▶ _Your task_
Below are records; transcribe each one exactly.

--- Entries supplied ---

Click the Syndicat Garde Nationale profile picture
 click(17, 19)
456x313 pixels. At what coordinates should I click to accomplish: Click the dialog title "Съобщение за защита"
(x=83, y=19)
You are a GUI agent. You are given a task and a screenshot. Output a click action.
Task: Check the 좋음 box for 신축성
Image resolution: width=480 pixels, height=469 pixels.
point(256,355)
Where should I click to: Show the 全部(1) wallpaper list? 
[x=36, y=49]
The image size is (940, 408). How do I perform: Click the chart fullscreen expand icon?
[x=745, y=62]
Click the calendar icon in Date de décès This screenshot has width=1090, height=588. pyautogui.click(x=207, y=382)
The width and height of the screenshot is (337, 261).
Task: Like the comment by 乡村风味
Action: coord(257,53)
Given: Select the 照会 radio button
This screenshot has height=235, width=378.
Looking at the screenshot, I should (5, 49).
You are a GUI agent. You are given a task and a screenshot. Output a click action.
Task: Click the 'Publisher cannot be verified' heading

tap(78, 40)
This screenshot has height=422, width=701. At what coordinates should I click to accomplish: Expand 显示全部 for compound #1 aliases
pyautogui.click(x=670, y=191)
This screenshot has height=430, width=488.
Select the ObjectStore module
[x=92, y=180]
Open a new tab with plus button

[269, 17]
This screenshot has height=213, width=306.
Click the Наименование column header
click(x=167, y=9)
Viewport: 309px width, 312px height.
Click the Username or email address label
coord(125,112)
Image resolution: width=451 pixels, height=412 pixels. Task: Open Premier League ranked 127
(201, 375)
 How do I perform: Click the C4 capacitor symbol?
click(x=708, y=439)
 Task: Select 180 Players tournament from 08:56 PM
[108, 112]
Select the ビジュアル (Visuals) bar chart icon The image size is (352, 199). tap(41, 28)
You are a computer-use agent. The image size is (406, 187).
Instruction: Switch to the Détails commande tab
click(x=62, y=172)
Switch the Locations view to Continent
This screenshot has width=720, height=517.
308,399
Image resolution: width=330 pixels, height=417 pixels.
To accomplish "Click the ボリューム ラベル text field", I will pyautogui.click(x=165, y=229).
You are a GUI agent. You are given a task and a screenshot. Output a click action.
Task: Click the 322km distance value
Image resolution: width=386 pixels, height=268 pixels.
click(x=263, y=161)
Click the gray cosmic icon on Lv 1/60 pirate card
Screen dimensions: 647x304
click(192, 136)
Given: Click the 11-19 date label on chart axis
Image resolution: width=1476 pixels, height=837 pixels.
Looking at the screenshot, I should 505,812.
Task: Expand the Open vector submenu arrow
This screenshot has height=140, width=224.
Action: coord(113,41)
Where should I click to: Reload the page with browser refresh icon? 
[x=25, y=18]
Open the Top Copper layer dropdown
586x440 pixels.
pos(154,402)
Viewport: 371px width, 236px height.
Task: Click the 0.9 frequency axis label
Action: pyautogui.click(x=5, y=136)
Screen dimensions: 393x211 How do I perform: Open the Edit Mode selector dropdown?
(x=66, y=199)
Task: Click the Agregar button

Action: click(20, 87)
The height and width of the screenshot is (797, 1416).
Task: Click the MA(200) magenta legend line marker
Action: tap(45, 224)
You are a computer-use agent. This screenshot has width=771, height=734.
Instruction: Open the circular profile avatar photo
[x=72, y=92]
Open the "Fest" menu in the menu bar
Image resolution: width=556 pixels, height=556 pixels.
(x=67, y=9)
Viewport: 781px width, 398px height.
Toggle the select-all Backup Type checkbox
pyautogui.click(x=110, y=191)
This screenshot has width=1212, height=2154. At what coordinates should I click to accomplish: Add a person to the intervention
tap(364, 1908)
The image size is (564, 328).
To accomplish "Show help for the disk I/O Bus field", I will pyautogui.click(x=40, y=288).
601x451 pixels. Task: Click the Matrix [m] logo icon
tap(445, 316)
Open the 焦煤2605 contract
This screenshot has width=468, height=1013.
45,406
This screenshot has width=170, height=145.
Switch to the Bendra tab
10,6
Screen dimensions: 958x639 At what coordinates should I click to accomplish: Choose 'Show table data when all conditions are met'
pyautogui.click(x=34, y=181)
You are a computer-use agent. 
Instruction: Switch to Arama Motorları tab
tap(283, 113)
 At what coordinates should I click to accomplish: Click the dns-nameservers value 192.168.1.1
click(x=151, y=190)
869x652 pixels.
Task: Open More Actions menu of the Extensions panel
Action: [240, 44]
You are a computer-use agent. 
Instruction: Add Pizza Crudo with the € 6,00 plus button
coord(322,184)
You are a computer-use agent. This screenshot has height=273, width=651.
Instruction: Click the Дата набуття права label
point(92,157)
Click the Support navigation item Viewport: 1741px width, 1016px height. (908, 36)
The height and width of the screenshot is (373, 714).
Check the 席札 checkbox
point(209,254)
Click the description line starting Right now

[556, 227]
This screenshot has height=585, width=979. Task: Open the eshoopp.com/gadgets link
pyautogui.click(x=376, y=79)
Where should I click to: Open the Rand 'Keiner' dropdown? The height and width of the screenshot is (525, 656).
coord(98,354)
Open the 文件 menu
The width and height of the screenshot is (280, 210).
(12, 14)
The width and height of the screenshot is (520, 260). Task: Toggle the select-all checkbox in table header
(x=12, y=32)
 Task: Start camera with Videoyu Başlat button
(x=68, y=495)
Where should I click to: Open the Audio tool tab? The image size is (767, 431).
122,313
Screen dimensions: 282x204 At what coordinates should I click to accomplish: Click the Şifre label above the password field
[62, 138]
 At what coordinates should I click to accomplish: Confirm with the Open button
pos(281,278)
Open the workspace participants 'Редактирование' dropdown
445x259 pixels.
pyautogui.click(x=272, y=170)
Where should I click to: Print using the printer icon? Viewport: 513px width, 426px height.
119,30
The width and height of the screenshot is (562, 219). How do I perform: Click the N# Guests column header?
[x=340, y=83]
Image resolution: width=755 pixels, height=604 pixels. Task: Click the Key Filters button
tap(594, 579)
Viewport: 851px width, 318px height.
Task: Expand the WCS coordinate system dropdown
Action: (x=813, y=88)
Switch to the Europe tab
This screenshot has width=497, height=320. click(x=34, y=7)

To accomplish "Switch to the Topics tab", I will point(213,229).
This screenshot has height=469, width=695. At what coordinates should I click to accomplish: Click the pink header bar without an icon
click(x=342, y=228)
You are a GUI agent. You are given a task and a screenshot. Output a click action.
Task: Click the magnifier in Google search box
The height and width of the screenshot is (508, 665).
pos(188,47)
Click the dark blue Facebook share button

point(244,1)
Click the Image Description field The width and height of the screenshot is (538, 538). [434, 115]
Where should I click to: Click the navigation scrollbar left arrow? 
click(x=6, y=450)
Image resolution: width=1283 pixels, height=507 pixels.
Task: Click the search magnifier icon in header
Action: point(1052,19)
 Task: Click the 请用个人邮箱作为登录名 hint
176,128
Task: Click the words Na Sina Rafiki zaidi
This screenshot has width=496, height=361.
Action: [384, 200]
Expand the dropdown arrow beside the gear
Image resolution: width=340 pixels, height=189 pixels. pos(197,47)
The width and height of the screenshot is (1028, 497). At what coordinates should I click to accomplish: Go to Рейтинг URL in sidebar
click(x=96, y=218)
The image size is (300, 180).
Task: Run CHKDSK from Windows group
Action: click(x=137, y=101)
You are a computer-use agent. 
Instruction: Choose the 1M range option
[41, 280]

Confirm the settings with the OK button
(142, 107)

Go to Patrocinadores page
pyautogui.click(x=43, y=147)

---

▶ _Output for this exercise_
Click the Syndicat Garde Nationale profile picture
 click(17, 19)
456x313 pixels. At what coordinates should I click to accomplish: Click the dialog title "Съобщение за защита"
(x=83, y=19)
You are a GUI agent. You are given a task and a screenshot. Output a click action.
Task: Check the 좋음 box for 신축성
Image resolution: width=480 pixels, height=469 pixels.
point(256,355)
Where should I click to: Show the 全部(1) wallpaper list? 
[x=36, y=49]
The image size is (940, 408). How do I perform: Click the chart fullscreen expand icon?
[x=745, y=62]
Click the calendar icon in Date de décès This screenshot has width=1090, height=588. pyautogui.click(x=207, y=382)
The width and height of the screenshot is (337, 261).
Task: Like the comment by 乡村风味
Action: coord(257,53)
Given: Select the 照会 radio button
This screenshot has height=235, width=378.
Looking at the screenshot, I should (5, 49).
You are a GUI agent. You are given a task and a screenshot. Output a click action.
Task: Click the 'Publisher cannot be verified' heading

tap(78, 40)
This screenshot has height=422, width=701. At what coordinates should I click to accomplish: Expand 显示全部 for compound #1 aliases
pyautogui.click(x=670, y=191)
This screenshot has height=430, width=488.
Select the ObjectStore module
[x=92, y=180]
Open a new tab with plus button

[269, 17]
This screenshot has height=213, width=306.
Click the Наименование column header
click(x=167, y=9)
Viewport: 309px width, 312px height.
Click the Username or email address label
coord(125,112)
Image resolution: width=451 pixels, height=412 pixels. Task: Open Premier League ranked 127
(201, 375)
 How do I perform: Click the C4 capacitor symbol?
click(x=708, y=439)
 Task: Select 180 Players tournament from 08:56 PM
[108, 112]
Select the ビジュアル (Visuals) bar chart icon The image size is (352, 199). tap(41, 28)
You are a computer-use agent. The image size is (406, 187).
Instruction: Switch to the Détails commande tab
click(x=62, y=172)
Switch the Locations view to Continent
This screenshot has width=720, height=517.
308,399
Image resolution: width=330 pixels, height=417 pixels.
To accomplish "Click the ボリューム ラベル text field", I will pyautogui.click(x=165, y=229).
You are a GUI agent. You are given a task and a screenshot. Output a click action.
Task: Click the 322km distance value
Image resolution: width=386 pixels, height=268 pixels.
click(x=263, y=161)
Click the gray cosmic icon on Lv 1/60 pirate card
Screen dimensions: 647x304
click(192, 136)
Given: Click the 11-19 date label on chart axis
Image resolution: width=1476 pixels, height=837 pixels.
Looking at the screenshot, I should 505,812.
Task: Expand the Open vector submenu arrow
This screenshot has height=140, width=224.
Action: coord(113,41)
Where should I click to: Reload the page with browser refresh icon? 
[x=25, y=18]
Open the Top Copper layer dropdown
586x440 pixels.
pos(154,402)
Viewport: 371px width, 236px height.
Task: Click the 0.9 frequency axis label
Action: pyautogui.click(x=5, y=136)
Screen dimensions: 393x211 How do I perform: Open the Edit Mode selector dropdown?
(x=66, y=199)
Task: Click the Agregar button

Action: click(20, 87)
The height and width of the screenshot is (797, 1416).
Task: Click the MA(200) magenta legend line marker
Action: tap(45, 224)
You are a computer-use agent. This screenshot has width=771, height=734.
Instruction: Open the circular profile avatar photo
[x=72, y=92]
Open the "Fest" menu in the menu bar
Image resolution: width=556 pixels, height=556 pixels.
(x=67, y=9)
Viewport: 781px width, 398px height.
Toggle the select-all Backup Type checkbox
pyautogui.click(x=110, y=191)
This screenshot has width=1212, height=2154. At what coordinates should I click to accomplish: Add a person to the intervention
tap(364, 1908)
The image size is (564, 328).
To accomplish "Show help for the disk I/O Bus field", I will pyautogui.click(x=40, y=288).
601x451 pixels. Task: Click the Matrix [m] logo icon
tap(445, 316)
Open the 焦煤2605 contract
This screenshot has width=468, height=1013.
45,406
This screenshot has width=170, height=145.
Switch to the Bendra tab
10,6
Screen dimensions: 958x639 At what coordinates should I click to accomplish: Choose 'Show table data when all conditions are met'
pyautogui.click(x=34, y=181)
You are a computer-use agent. 
Instruction: Switch to Arama Motorları tab
tap(283, 113)
 At what coordinates should I click to accomplish: Click the dns-nameservers value 192.168.1.1
click(x=151, y=190)
869x652 pixels.
Task: Open More Actions menu of the Extensions panel
Action: [240, 44]
You are a computer-use agent. 
Instruction: Add Pizza Crudo with the € 6,00 plus button
coord(322,184)
You are a computer-use agent. This screenshot has height=273, width=651.
Instruction: Click the Дата набуття права label
point(92,157)
Click the Support navigation item Viewport: 1741px width, 1016px height. (908, 36)
The height and width of the screenshot is (373, 714).
Check the 席札 checkbox
point(209,254)
Click the description line starting Right now

[556, 227]
This screenshot has height=585, width=979. Task: Open the eshoopp.com/gadgets link
pyautogui.click(x=376, y=79)
Where should I click to: Open the Rand 'Keiner' dropdown? The height and width of the screenshot is (525, 656).
coord(98,354)
Open the 文件 menu
The width and height of the screenshot is (280, 210).
(12, 14)
The width and height of the screenshot is (520, 260). Task: Toggle the select-all checkbox in table header
(x=12, y=32)
 Task: Start camera with Videoyu Başlat button
(x=68, y=495)
Where should I click to: Open the Audio tool tab? The image size is (767, 431).
122,313
Screen dimensions: 282x204 At what coordinates should I click to accomplish: Click the Şifre label above the password field
[62, 138]
 At what coordinates should I click to accomplish: Confirm with the Open button
pos(281,278)
Open the workspace participants 'Редактирование' dropdown
445x259 pixels.
pyautogui.click(x=272, y=170)
Where should I click to: Print using the printer icon? Viewport: 513px width, 426px height.
119,30
The width and height of the screenshot is (562, 219). How do I perform: Click the N# Guests column header?
[x=340, y=83]
Image resolution: width=755 pixels, height=604 pixels. Task: Click the Key Filters button
tap(594, 579)
Viewport: 851px width, 318px height.
Task: Expand the WCS coordinate system dropdown
Action: (x=813, y=88)
Switch to the Europe tab
This screenshot has width=497, height=320. click(x=34, y=7)

To accomplish "Switch to the Topics tab", I will point(213,229).
This screenshot has height=469, width=695. At what coordinates should I click to accomplish: Click the pink header bar without an icon
click(x=342, y=228)
You are a GUI agent. You are given a task and a screenshot. Output a click action.
Task: Click the magnifier in Google search box
The height and width of the screenshot is (508, 665).
pos(188,47)
Click the dark blue Facebook share button

point(244,1)
Click the Image Description field The width and height of the screenshot is (538, 538). [434, 115]
Where should I click to: Click the navigation scrollbar left arrow? 
click(x=6, y=450)
Image resolution: width=1283 pixels, height=507 pixels.
Task: Click the search magnifier icon in header
Action: point(1052,19)
 Task: Click the 请用个人邮箱作为登录名 hint
176,128
Task: Click the words Na Sina Rafiki zaidi
This screenshot has width=496, height=361.
Action: [384, 200]
Expand the dropdown arrow beside the gear
Image resolution: width=340 pixels, height=189 pixels. pos(197,47)
The width and height of the screenshot is (1028, 497). At what coordinates should I click to accomplish: Go to Рейтинг URL in sidebar
click(x=96, y=218)
The image size is (300, 180).
Task: Run CHKDSK from Windows group
Action: click(x=137, y=101)
You are a computer-use agent. 
Instruction: Choose the 1M range option
[41, 280]

Confirm the settings with the OK button
(142, 107)

Go to Patrocinadores page
pyautogui.click(x=43, y=147)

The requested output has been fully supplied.